> Dataset entries:
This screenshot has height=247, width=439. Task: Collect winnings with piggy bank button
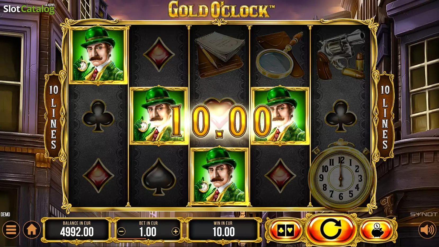377,230
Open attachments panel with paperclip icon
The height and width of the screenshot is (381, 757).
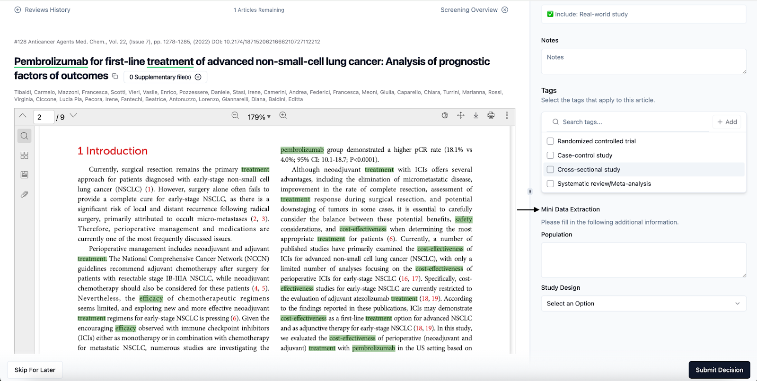[x=25, y=194]
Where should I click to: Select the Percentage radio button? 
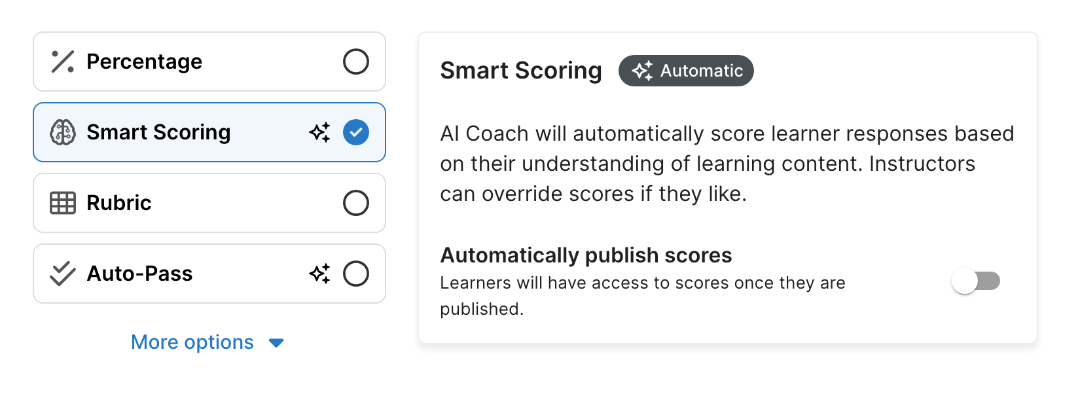tap(356, 62)
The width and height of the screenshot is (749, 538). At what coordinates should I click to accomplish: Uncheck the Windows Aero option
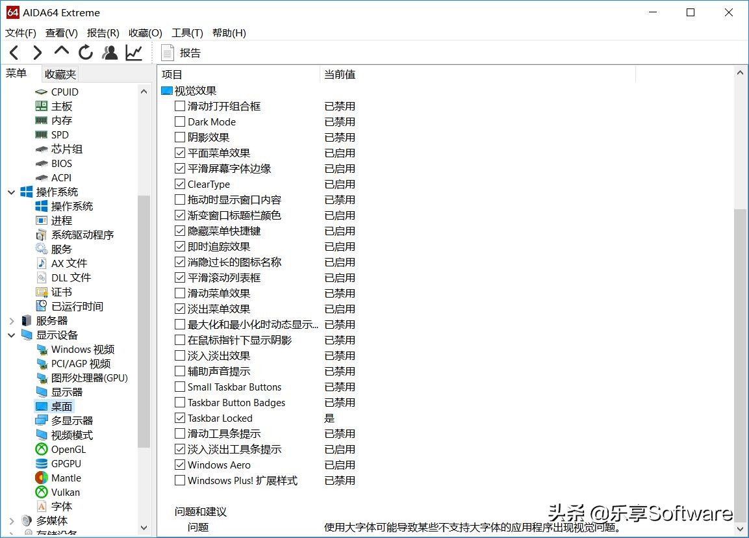coord(180,465)
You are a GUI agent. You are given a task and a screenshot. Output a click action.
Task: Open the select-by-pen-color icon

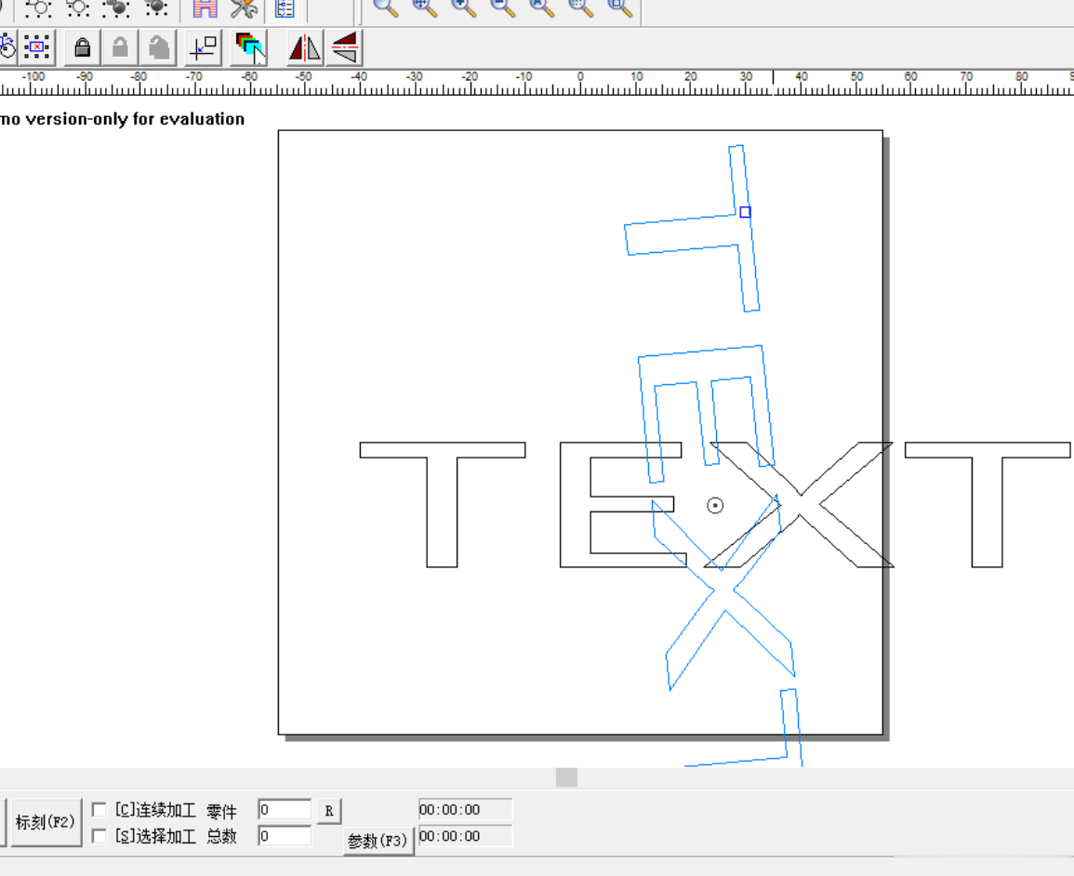click(x=249, y=47)
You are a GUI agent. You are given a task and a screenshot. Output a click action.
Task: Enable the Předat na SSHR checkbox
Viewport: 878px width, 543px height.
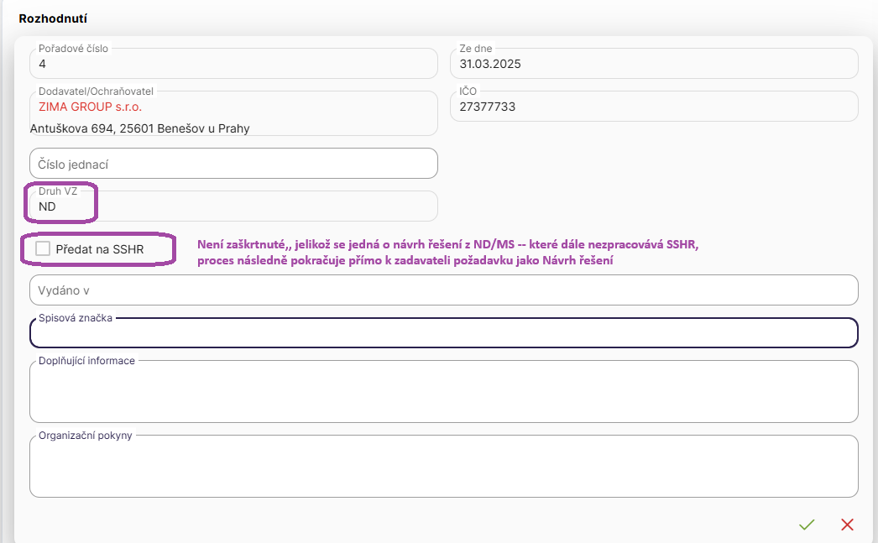click(43, 249)
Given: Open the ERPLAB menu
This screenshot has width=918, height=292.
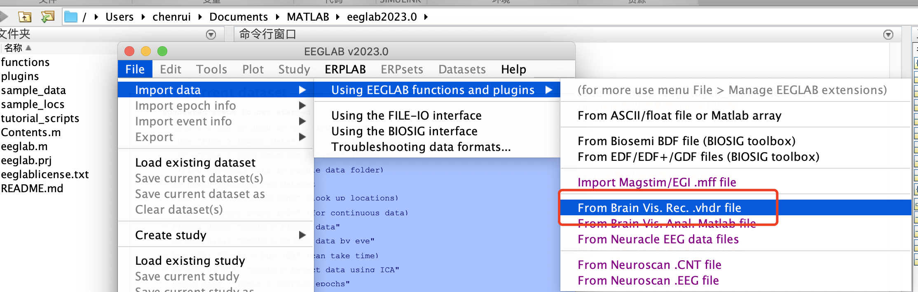Looking at the screenshot, I should (x=345, y=69).
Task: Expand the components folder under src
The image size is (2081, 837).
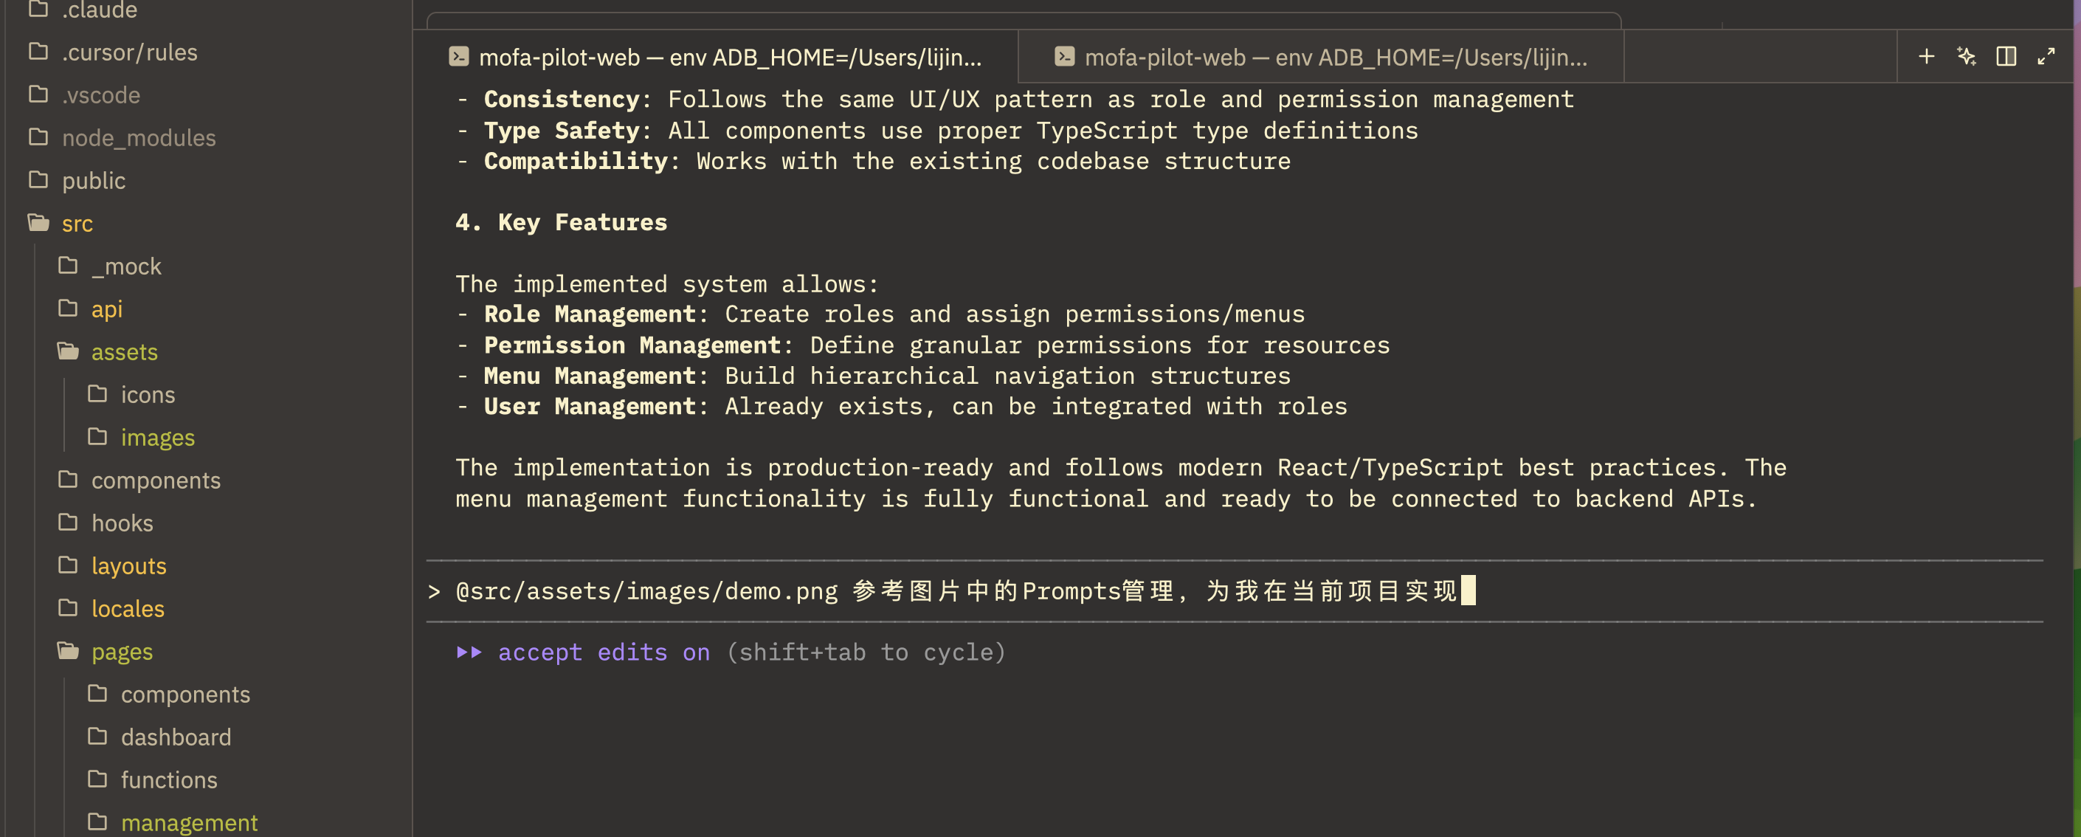Action: 155,480
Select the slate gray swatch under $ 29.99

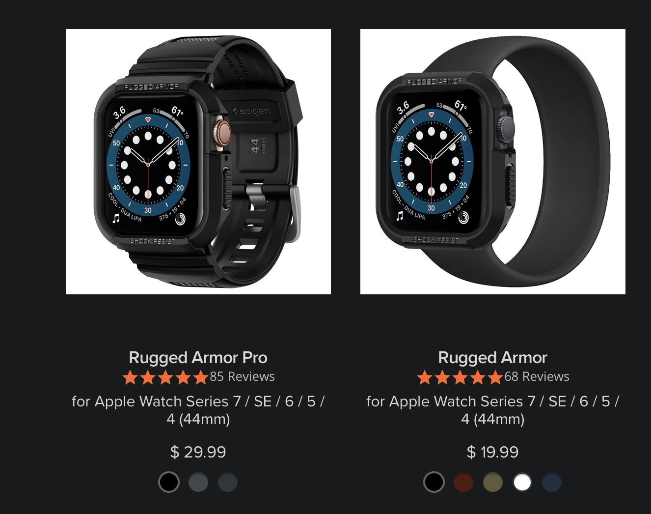(198, 482)
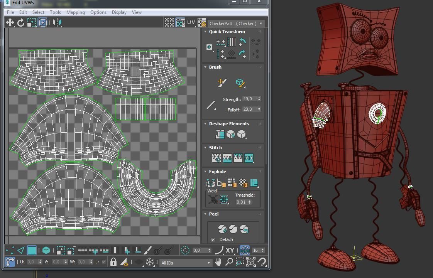
Task: Click the Freeze selected snowflake icon
Action: (150, 262)
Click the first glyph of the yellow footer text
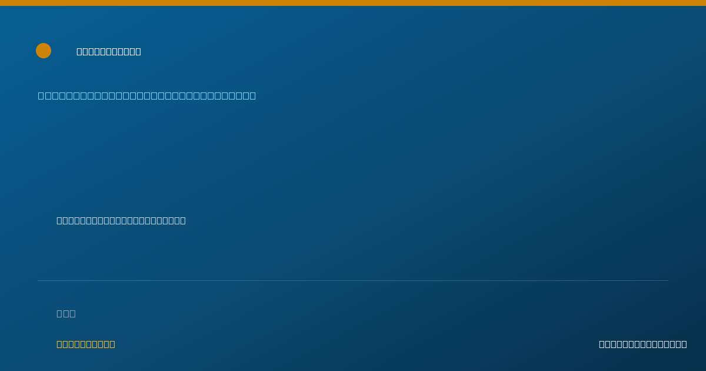This screenshot has width=706, height=371. pos(59,344)
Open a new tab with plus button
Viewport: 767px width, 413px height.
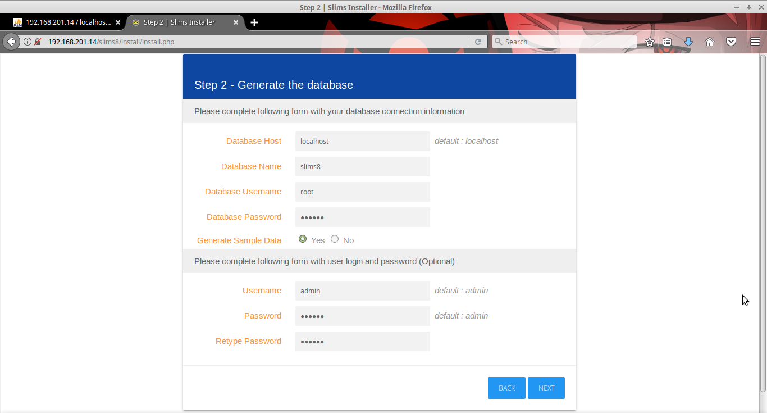254,22
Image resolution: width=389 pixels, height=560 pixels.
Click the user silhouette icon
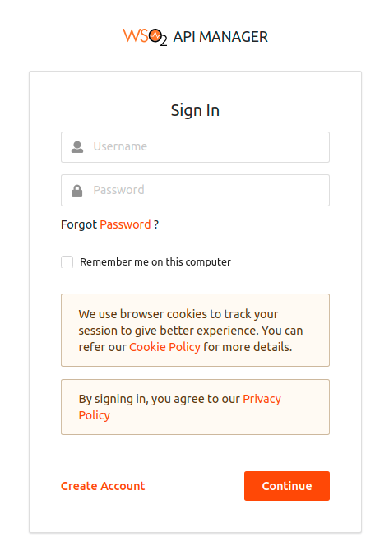(x=77, y=147)
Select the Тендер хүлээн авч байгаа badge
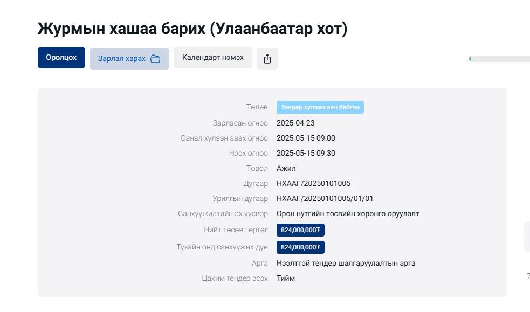530x312 pixels. click(320, 107)
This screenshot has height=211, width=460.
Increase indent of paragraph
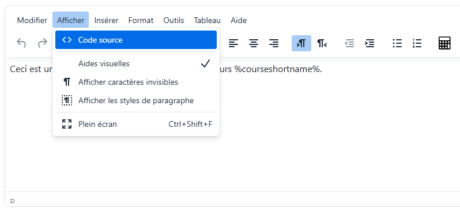click(369, 43)
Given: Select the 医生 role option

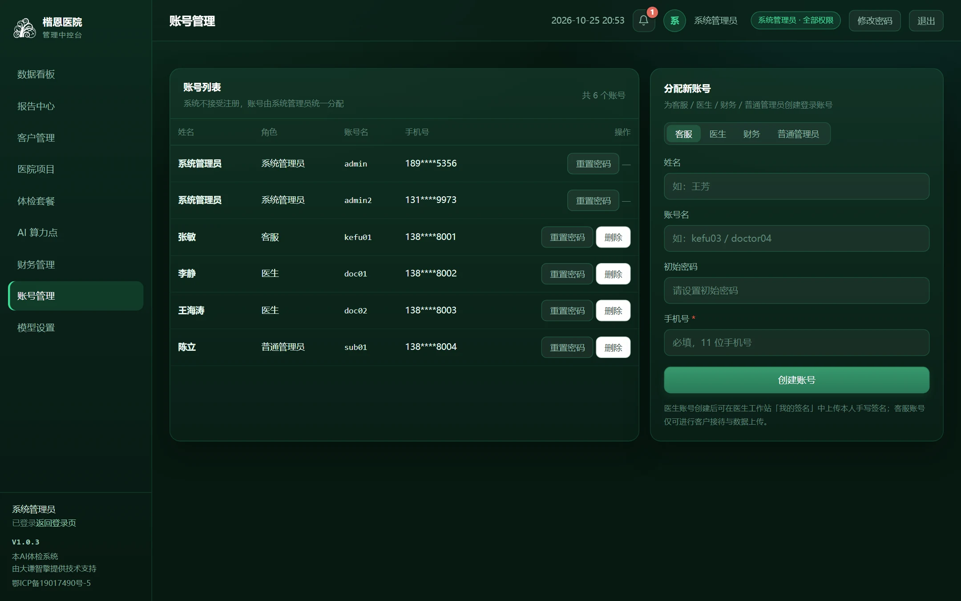Looking at the screenshot, I should [x=718, y=134].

> Instructions to follow:
Retype, please, exactly the lines that begin with the one containing "This screenshot has height=211, width=460." and end at the last line of the entries above, both included, leaving out pictures.

> Result below:
This screenshot has height=211, width=460.
Increase indent of paragraph
click(369, 43)
Given: Select the 医生 role option

Looking at the screenshot, I should [x=718, y=134].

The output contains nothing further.